- **Task directions**
Please begin with the line containing "The width and" and reproduce each line exactly until the records below end, without any pictures.

- **Dataset excerpts**

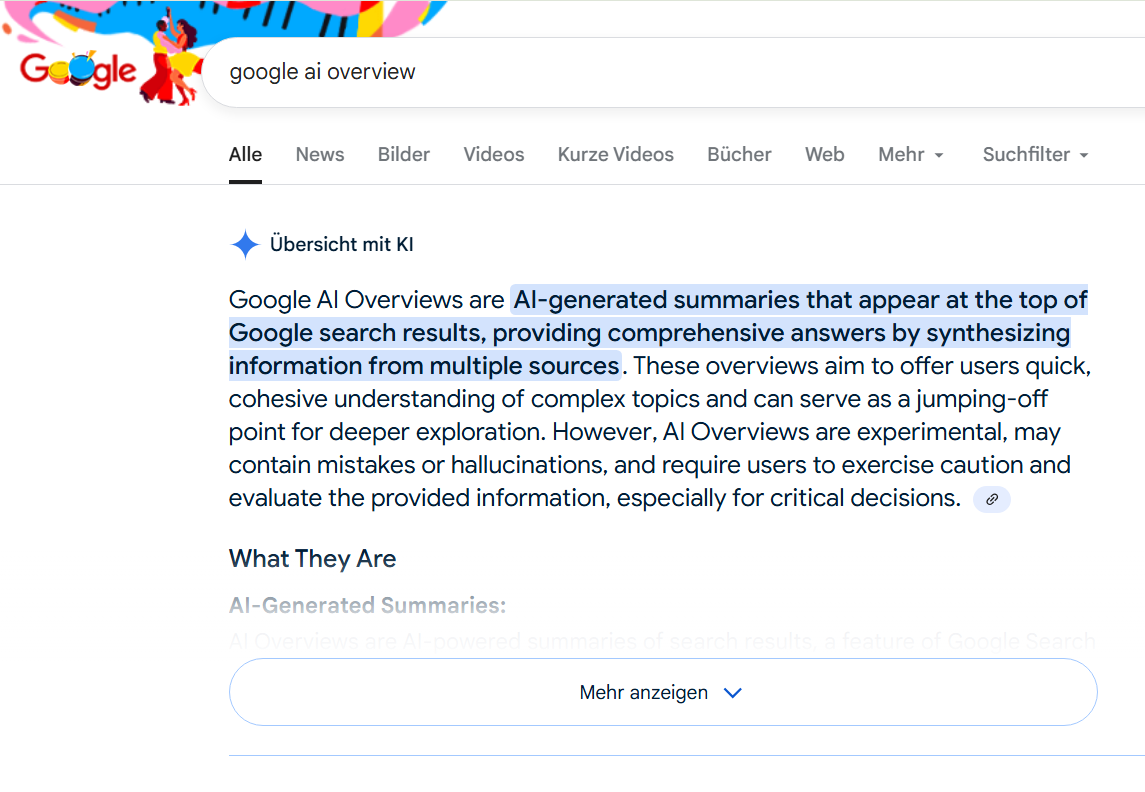Select the Kurze Videos tab
Image resolution: width=1145 pixels, height=792 pixels.
pyautogui.click(x=616, y=155)
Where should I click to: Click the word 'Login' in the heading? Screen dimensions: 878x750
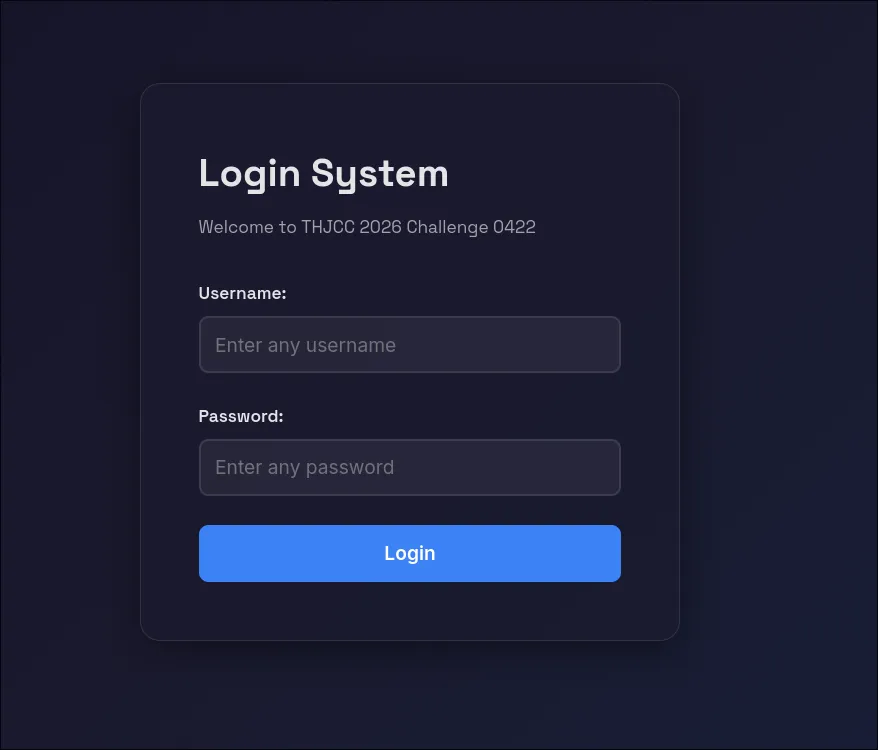pos(249,174)
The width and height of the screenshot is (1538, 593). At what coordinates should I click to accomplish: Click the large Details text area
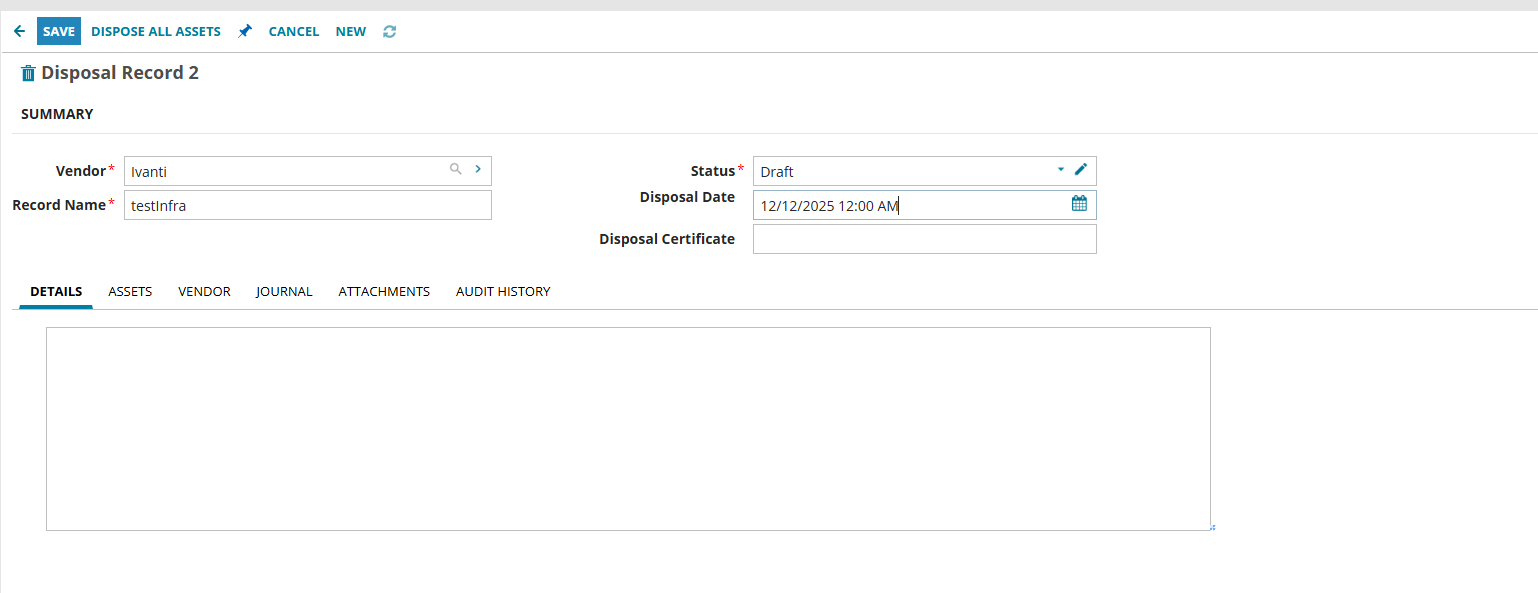click(628, 429)
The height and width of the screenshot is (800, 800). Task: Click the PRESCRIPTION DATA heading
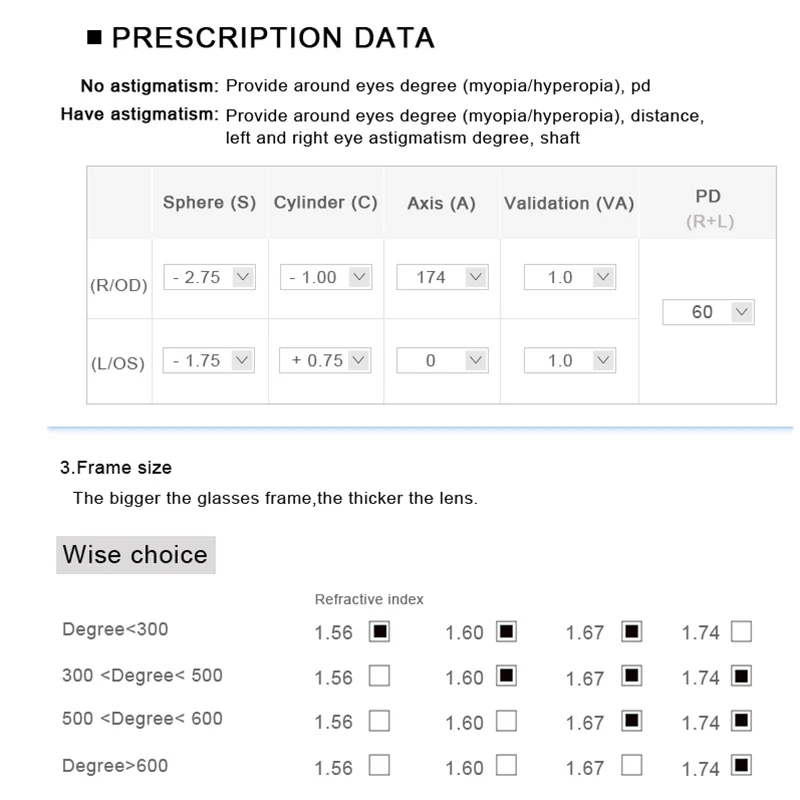click(x=272, y=38)
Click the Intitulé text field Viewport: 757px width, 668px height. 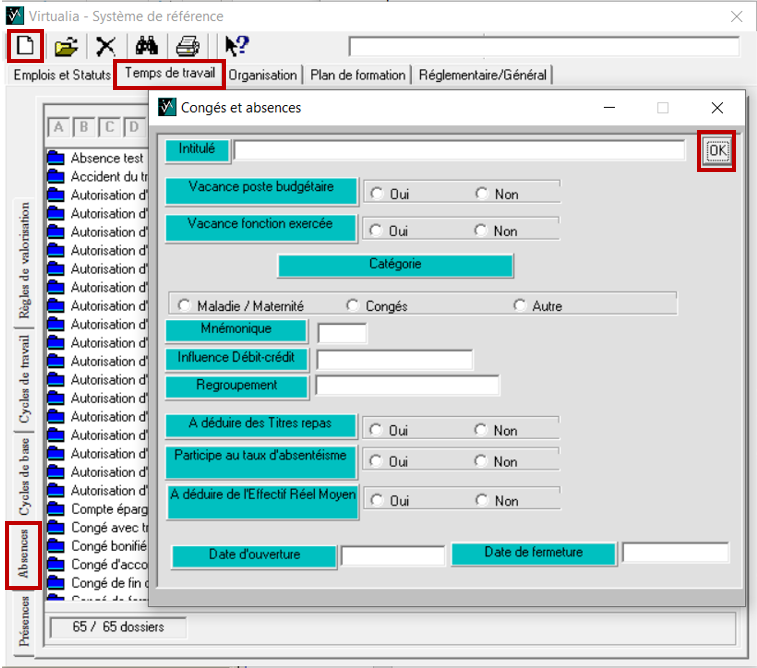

- **Response**
The width and height of the screenshot is (1538, 593). At what coordinates should I click to accomplish: Click the large Details text area
click(628, 429)
The height and width of the screenshot is (800, 800). Task: Click the PRESCRIPTION DATA heading
click(x=272, y=38)
Click the Intitulé text field Viewport: 757px width, 668px height. 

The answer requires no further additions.